No início da adolescência, começa a praticar boxe no colégio e se envolve cada vez mais com seu treinador judeu. Em função da proximidade afetiva entre os dois, que se estende para fora da escola, e do tom azeitonado de sua pele, que é comum entre alguns grupos judeus, muitas pessoas começam a imaginar ser ele também de origem judaica. A crença logo se consolida na cidade e o rapaz se aproveita dela para se afastar ainda mais da família e ocultar sua verdadeira identidade racial.

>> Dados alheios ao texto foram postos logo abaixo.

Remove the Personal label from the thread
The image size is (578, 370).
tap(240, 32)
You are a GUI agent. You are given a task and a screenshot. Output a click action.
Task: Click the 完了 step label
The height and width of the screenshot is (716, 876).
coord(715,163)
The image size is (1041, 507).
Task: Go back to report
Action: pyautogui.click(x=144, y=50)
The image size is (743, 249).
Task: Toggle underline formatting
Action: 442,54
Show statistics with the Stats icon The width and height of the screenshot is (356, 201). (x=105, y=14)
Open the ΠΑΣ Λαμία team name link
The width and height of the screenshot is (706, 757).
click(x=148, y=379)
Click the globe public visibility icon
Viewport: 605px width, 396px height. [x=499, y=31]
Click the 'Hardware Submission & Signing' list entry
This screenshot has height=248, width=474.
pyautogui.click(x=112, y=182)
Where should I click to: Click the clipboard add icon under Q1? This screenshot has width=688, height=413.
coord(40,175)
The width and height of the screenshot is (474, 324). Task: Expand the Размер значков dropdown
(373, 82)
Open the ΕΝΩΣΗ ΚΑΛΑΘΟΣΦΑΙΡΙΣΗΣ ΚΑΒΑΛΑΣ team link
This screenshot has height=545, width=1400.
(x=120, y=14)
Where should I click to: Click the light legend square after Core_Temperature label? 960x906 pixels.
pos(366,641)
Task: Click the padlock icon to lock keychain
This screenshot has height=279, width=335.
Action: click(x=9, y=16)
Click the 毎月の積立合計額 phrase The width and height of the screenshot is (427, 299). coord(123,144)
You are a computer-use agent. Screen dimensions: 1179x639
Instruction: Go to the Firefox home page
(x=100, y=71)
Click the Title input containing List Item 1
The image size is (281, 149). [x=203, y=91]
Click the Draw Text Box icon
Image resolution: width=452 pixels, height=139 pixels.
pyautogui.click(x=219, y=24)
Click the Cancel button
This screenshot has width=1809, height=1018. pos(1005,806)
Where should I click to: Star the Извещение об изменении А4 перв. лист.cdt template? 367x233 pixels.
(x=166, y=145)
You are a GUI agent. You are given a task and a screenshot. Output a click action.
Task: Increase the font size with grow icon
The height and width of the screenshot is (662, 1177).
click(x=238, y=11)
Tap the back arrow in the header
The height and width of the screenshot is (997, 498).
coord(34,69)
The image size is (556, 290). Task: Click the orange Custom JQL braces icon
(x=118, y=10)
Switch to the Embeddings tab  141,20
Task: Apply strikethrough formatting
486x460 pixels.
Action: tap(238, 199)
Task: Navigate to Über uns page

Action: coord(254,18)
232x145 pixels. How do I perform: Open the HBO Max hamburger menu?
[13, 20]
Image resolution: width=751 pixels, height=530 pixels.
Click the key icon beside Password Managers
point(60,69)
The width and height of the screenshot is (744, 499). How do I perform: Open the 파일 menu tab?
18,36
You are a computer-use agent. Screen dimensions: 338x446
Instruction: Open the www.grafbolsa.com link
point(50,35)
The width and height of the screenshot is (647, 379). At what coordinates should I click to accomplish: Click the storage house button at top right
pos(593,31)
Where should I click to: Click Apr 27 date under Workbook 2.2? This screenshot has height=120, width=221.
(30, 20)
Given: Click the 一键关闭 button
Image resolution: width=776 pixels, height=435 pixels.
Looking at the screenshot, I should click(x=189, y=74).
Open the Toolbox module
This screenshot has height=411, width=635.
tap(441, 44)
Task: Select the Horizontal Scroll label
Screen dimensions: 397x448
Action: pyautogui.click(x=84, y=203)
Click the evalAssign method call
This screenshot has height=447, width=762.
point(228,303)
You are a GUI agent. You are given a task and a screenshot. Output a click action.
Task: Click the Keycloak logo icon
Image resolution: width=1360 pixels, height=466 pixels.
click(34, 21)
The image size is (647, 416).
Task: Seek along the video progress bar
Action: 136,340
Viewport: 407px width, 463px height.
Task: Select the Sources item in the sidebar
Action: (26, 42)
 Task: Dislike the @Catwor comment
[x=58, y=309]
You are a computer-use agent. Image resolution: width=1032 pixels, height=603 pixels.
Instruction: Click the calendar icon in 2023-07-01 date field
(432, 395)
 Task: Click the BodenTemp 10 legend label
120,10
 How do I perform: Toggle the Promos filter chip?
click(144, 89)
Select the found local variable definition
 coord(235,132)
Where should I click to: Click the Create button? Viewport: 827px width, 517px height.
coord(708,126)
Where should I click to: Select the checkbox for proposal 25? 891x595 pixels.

Amparado pela comunidade judaica, ele consegue ascender socialmente, torna-se professor e, mais tarde,  é eleito reitor de uma universidade local. A partir da perspectiva racial, Phillip  Roth vai então tecendo toda uma sutil trama abordando outras “manchas” humanas que orbitam a história de vida do personagem: conflitos psicológicos, disfarce de sentimentos, invejas, disputas de poder, conflitos identitários, preconceitos raciais e de classe social, etc.

Cena do filme norte-americano inspirado no livro de Phillip Roth

Apesar de sua habilidade para se esquivar dos golpes do destino, esse ex-pugilista vai enfrentando uma série de acusações na convivência com seus pares e alunos na faculdade, com os moradores da cidade e também com as mulheres. Certo dia, por exemplo, ele é acusado de racismo por duas de suas alunas afro-americanas por tê-las chamado de “spooks” [fantasmas], um termo fortemente pejorativo. Ele se defende argumentando que se referia apenas à baixa frequência das duas nas suas aulas, mas o conflito se instala, é levado ao conselho diretor da instituição e ele termina sendo demitido.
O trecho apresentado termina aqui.